--- START OF Text ---

Lindsay McGuire: How do you balance between trying to piece one customer from what you might see as more of the majority feedback from customers?
Annette Franz: Sometimes those outliers, sometimes those voices that aren't the norm, they might be that Canary in the coal mine, they might already be that much more advanced than some of your other customers. I would not discount them. I would absolutely listen to them. And I know we can't just design based on what one customer's doing, but you've gotta take that into consideration and I would actually dig into it. I would have deeper conversations and I would take what you learned from that one and obviously set expectations with them. Here's where we are today. And we're listening and we'll figure out how we incorporate what you're saying into where we go going forward, but take that out to other customers as well and say, is this what you're hearing? Are you seeing this? How would this impact you?
Lindsay McGuire: You've already talked about this overlap between the customer experience and the employee experience. Can you dig a little bit more into how inefficiencies internally affect external customer experiences
Annette Franz: When we're journey mapping, which is really the customer's steps, things that they're doing, thinking and feeling as they're completing some interaction. But we also take a look at what we call service blueprint, which is what's happening behind the scenes, the people, the tools, the systems, and the processes that support and facilitate that experience. You take a look down beneath the surface there to see what is creating that pain for your customers. And I think that's where we'll really see the root cause. And that's where we start to see the inefficiencies. Whether it's in the processes are broken or outdated, the policies are broken or outdated. The tools that we're using just don't help us, or we don't know how to use them correctly. When we bring tools and technology into an organization, we forget to ask and work with the employees who actually need to use those tools. <Laugh> to figure out if those are tools that they actually need, or will those solve problems for your employees or whatever. So if we take that type of a view into the customer journey, and then we look behind the scenes through that service blueprint and doing that service design, we can identify those inefficiencies. And it's a real clear picture of that connection between when things go wrong on the inside, it affects the experience for the customer on the outside.

--- END OF Text ---

**Brief A**. Transcribe the entries word for word, starting at the line that contains "You are a computer-use agent. Screen" and ending at the line that contains "pos(759,340)", with both of those lines included.

--- START OF Dataset content ---

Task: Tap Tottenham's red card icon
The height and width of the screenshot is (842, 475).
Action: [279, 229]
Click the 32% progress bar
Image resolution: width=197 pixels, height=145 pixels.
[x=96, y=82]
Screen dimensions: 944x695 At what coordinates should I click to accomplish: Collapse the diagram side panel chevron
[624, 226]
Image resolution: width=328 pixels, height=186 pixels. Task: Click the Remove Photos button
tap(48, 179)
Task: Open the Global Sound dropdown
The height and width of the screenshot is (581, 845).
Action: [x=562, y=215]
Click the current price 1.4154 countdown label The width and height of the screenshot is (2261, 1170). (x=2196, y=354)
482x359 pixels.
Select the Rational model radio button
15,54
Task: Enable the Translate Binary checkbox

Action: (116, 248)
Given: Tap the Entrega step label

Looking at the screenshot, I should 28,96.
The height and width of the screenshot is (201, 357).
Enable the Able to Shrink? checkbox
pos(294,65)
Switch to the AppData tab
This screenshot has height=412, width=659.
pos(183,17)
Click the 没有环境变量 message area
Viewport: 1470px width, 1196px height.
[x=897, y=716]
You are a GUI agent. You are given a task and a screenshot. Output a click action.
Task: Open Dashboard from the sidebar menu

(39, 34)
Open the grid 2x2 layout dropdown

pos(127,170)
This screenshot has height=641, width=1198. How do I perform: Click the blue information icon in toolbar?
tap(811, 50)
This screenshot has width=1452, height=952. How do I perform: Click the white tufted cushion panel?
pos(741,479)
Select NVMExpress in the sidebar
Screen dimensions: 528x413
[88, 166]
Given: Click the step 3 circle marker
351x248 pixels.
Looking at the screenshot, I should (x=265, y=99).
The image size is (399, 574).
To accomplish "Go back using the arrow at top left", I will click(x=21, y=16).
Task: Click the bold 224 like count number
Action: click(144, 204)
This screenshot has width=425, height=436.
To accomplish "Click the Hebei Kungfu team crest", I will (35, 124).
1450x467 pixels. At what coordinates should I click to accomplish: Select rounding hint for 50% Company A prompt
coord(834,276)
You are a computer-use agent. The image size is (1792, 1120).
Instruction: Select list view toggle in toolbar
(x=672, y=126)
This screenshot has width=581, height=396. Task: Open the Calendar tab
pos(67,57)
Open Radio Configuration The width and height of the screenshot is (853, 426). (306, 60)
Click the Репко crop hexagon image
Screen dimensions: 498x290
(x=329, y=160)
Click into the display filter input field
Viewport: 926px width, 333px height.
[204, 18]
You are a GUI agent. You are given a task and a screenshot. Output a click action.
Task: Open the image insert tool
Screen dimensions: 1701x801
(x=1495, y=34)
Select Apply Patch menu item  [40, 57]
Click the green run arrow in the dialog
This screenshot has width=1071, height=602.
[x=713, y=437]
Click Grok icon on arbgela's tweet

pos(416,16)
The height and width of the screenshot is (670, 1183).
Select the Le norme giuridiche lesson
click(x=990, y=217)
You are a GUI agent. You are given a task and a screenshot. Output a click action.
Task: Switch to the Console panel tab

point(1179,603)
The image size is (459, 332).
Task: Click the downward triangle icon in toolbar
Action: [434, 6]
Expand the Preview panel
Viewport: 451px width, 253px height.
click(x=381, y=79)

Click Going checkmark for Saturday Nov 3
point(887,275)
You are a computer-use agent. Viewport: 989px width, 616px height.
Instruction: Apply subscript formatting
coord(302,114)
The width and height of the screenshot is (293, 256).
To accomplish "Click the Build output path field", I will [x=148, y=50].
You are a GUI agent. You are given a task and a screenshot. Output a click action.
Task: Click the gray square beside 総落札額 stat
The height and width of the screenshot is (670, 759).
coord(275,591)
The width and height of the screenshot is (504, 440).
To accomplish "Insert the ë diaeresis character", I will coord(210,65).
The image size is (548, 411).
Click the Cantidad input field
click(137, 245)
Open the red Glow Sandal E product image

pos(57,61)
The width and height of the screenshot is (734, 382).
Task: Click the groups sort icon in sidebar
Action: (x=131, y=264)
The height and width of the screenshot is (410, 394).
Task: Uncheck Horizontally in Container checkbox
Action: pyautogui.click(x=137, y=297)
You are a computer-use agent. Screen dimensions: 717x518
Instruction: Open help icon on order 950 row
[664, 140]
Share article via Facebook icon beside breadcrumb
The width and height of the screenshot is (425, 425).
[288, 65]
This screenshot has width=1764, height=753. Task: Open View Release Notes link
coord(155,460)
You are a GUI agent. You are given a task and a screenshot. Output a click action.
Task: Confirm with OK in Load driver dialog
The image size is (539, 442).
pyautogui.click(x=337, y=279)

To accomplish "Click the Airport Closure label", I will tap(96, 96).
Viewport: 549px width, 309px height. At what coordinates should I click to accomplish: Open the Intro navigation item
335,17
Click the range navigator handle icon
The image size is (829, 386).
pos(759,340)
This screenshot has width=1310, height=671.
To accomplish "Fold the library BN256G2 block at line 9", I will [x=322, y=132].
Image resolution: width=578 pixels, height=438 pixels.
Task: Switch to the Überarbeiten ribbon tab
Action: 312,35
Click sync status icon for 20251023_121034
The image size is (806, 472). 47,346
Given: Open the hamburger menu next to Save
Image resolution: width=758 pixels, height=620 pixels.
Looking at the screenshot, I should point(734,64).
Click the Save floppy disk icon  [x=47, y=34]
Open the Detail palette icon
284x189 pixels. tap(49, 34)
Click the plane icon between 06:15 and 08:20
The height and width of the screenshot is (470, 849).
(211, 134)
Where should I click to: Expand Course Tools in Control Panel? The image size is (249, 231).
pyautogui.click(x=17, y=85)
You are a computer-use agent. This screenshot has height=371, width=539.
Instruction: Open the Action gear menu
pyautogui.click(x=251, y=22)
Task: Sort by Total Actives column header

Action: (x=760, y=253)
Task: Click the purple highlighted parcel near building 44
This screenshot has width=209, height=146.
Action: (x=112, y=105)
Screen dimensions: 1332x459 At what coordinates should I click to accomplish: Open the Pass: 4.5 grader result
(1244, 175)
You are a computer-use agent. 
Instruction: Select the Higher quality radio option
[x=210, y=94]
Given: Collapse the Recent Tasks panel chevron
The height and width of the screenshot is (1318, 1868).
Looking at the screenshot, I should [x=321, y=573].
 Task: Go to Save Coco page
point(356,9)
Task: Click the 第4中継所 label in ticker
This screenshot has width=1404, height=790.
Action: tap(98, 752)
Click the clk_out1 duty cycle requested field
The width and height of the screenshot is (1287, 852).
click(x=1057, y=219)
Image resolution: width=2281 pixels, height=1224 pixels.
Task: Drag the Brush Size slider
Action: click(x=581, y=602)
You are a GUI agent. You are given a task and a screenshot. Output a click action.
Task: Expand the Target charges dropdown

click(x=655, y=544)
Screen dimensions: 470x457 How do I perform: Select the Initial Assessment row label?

--- END OF Dataset content ---

**Brief B**. Rewrite the passage of the interview that opens with the words "Annette Franz: Sometimes" and closes with "this impact you?", replacing "conversations" with "discussions".

**Exercise output A**.
You are a computer-use agent. Screen dimensions: 717x518
Instruction: Open help icon on order 950 row
[664, 140]
Share article via Facebook icon beside breadcrumb
The width and height of the screenshot is (425, 425).
[288, 65]
This screenshot has width=1764, height=753. Task: Open View Release Notes link
coord(155,460)
You are a GUI agent. You are given a task and a screenshot. Output a click action.
Task: Confirm with OK in Load driver dialog
The image size is (539, 442).
pyautogui.click(x=337, y=279)

To accomplish "Click the Airport Closure label", I will tap(96, 96).
Viewport: 549px width, 309px height. At what coordinates should I click to accomplish: Open the Intro navigation item
335,17
Click the range navigator handle icon
The image size is (829, 386).
pos(759,340)

**Exercise output B**.
Annette Franz: Sometimes those outliers, sometimes those voices that aren't the norm, they might be that Canary in the coal mine, they might already be that much more advanced than some of your other customers. I would not discount them. I would absolutely listen to them. And I know we can't just design based on what one customer's doing, but you've gotta take that into consideration and I would actually dig into it. I would have deeper discussions and I would take what you learned from that one and obviously set expectations with them. Here's where we are today. And we're listening and we'll figure out how we incorporate what you're saying into where we go going forward, but take that out to other customers as well and say, is this what you're hearing? Are you seeing this? How would this impact you?